Quarterly report pursuant to Section 13 or 15(d)

INCOME TAXES

v3.5.0.2
INCOME TAXES
9 Months Ended
Sep. 30, 2016
Income Tax Disclosure [Abstract]  
INCOME TAXES
INCOME TAXES    
Components of the income tax provision are as follows (in thousands):
 
 
Three Months Ended September 30,
 
Nine Months Ended September 30,
 
2016
 
2015
 
2016
 
2015
Federal
$
15,032

 
$
14,251

 
$
38,141

 
$
33,678

State
1,883

 
2,109

 
5,848

 
3,860

Total
$
16,915

 
$
16,360

 
$
43,989

 
$
37,538



The effective tax rate for the three and nine months ended September 30, 2016 was 31.4% and 31.0%, respectively, and for the three and nine months ended September 30, 2015 was 35.1% and 33.1%, respectively.

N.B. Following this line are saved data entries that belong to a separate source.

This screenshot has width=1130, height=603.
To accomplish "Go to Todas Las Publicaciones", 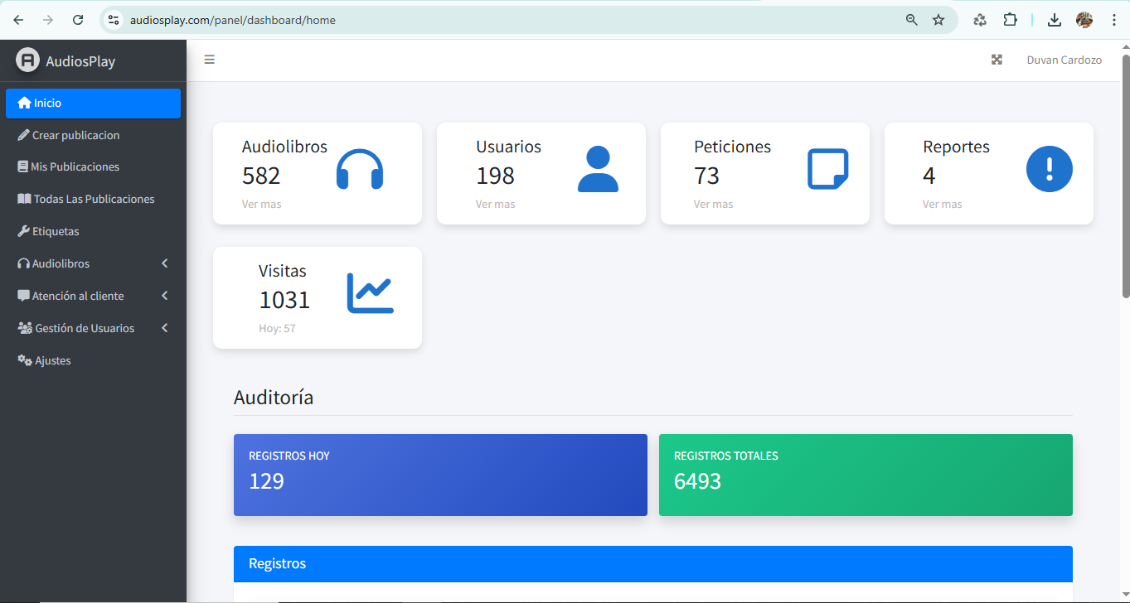I will tap(94, 199).
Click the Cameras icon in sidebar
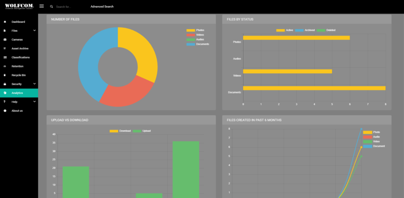Screen dimensions: 404x198 [x=5, y=40]
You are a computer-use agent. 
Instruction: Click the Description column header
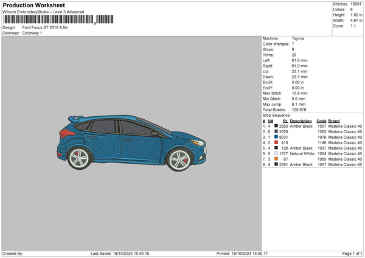pyautogui.click(x=301, y=120)
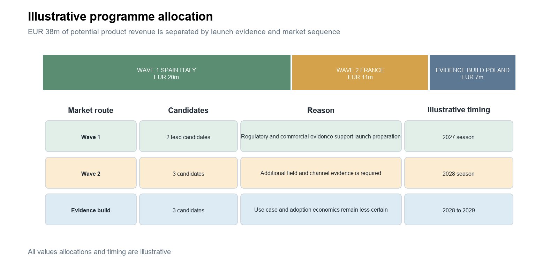Image resolution: width=558 pixels, height=265 pixels.
Task: Click the 2028 to 2029 cell
Action: click(x=459, y=210)
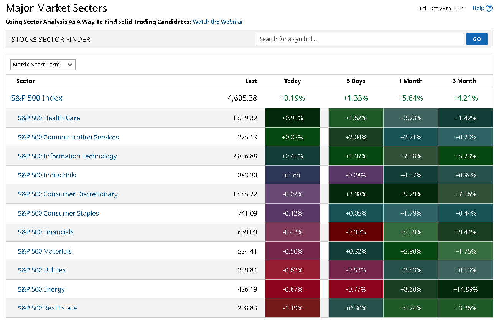Click the Help question mark icon

coord(489,8)
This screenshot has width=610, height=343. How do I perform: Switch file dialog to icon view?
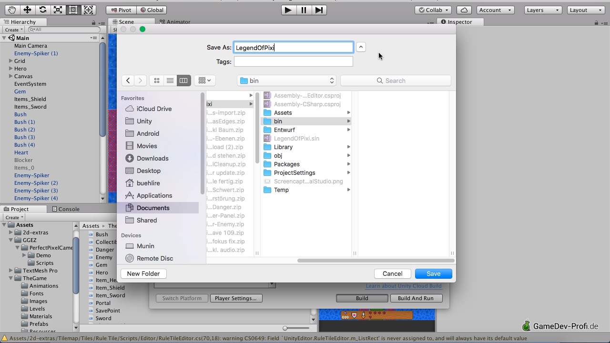pos(157,81)

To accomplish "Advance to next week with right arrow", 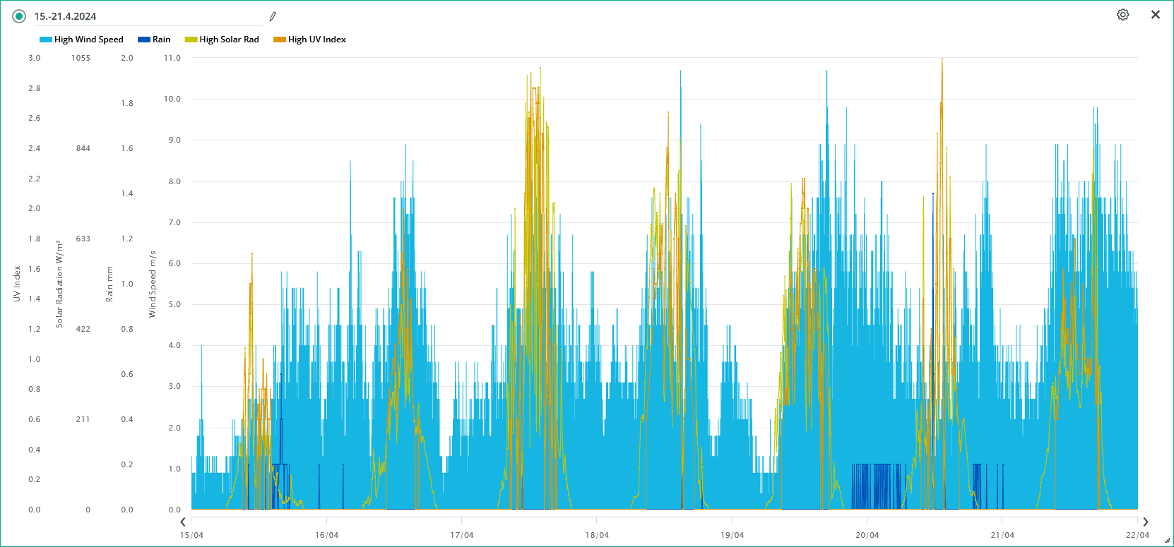I will click(1146, 522).
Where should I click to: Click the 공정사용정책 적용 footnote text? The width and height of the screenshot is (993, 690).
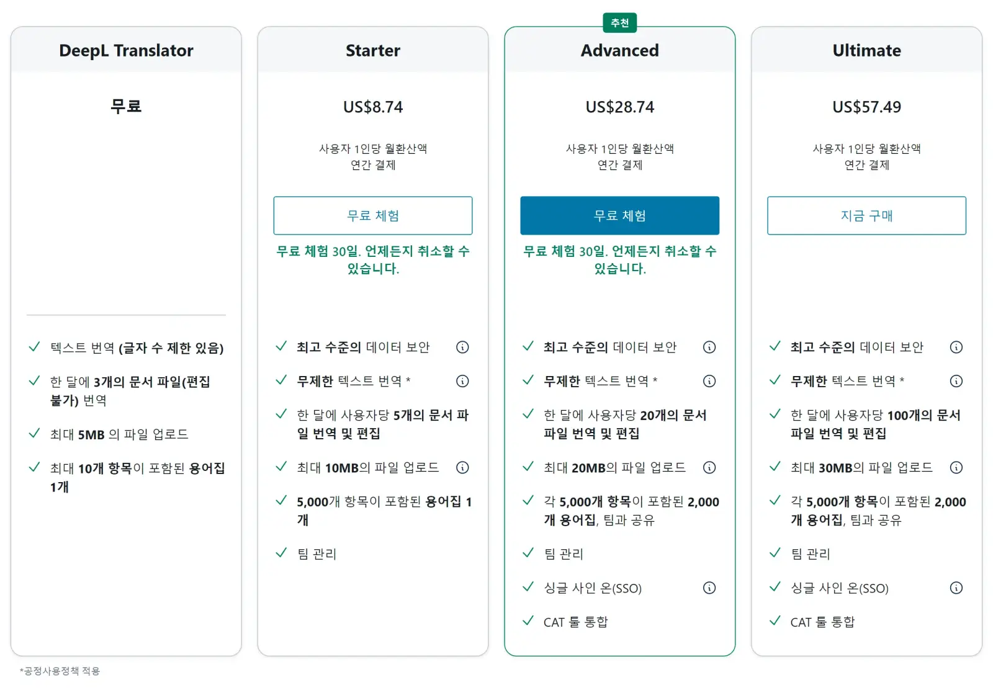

Our tax rate has been favorably impacted in both years by the homebuilding manufacturing deduction. Due to the timing of enabling legislation related to federal energy tax credits, the 2016 effective tax rate for both the three and nine months ended September 30, 2016 was reduced, whereas prior year rates not were impacted until the fourth quarter.

On December 18, 2015, Congress passed the Protecting Americans from Tax Hikes (PATH) Act of 2015. The PATH Act was the enabling legislation for claiming federal energy tax credits on homes qualifying in 2015 and 2016. Under ASC 740, the effects of new legislation are not recognized until the period that includes the date of enactment. In accordance with ASC 740, at September 30, 2015 we did not recognize the benefit on our effective tax rate of claiming federal energy tax credits for qualifying 2015 homes. Rather, such benefit was recognized in the fourth quarter of 2015.

At September 30, 2016 and December 31, 2015, we have no unrecognized tax benefits due to the lapse of applicable statutes of limitations and completion of audits for prior years. We believe that our current income tax filing positions and deductions will be sustained on audit and do not anticipate any adjustments that will result in a material change. Our policy is to accrue interest and penalties on unrecognized tax benefits and include them in federal income tax expense.
We determine our deferred tax assets and liabilities in accordance with ASC 740-10, Income Taxes ("ASC 740"). We evaluate our deferred tax assets, including the benefit from NOLs, by jurisdiction to determine if a valuation allowance is required. Companies must assess whether a valuation allowance should be established based on the consideration of all available evidence using a “more likely than not” standard with significant weight being given to evidence that can be objectively verified. This assessment considers, among other matters, the nature, frequency and severity of cumulative losses, forecasts of future profitability, the length of statutory carry forward periods, experiences with operating losses and experiences of utilizing tax credit carry forwards and tax planning alternatives. We have no valuation allowance on our deferred tax assets and NOL carryovers at September 30, 2016.
At September 30, 2016, we had no remaining federal NOL carry forward or un-utilized federal tax credits. At September 30, 2016, and December 31, 2015 we had tax benefits for state NOL carry forwards of $1.7 million and $1.5 million, respectively, net of federal benefit, that begin to expire in 2028.
At September 30, 2016, we have income taxes payable of $3.0 million, which primarily consists of current federal and state tax accruals, net of estimated tax payments and tax credits. This amount is recorded in Accrued liabilities on the accompanying unaudited balance sheet at September 30, 2016.
We conduct business and are subject to tax in the U.S. and several states. With few exceptions, we are no longer subject to U.S. federal, state, or local income tax examinations by taxing authorities for years prior to 2012. We have one state income tax examination of multiple years under audit at this time and do not expect it to have a material outcome.
The tax benefits from NOLs, built-in losses, and tax credits would be materially reduced or potentially eliminated if we experience an “ownership change” as defined under Internal Revenue Code §382. Based on our analysis performed as of September 30, 2016 we do not believe that we have experienced an ownership change. As a protective measure, our stockholders held a Special Meeting of Stockholders on February 16, 2009 and approved an amendment to our Articles of Incorporation that restricts certain transfers of our common stock. The amendment is intended to help us avoid an unintended ownership change and thereby preserve the value of any tax benefit for future utilization.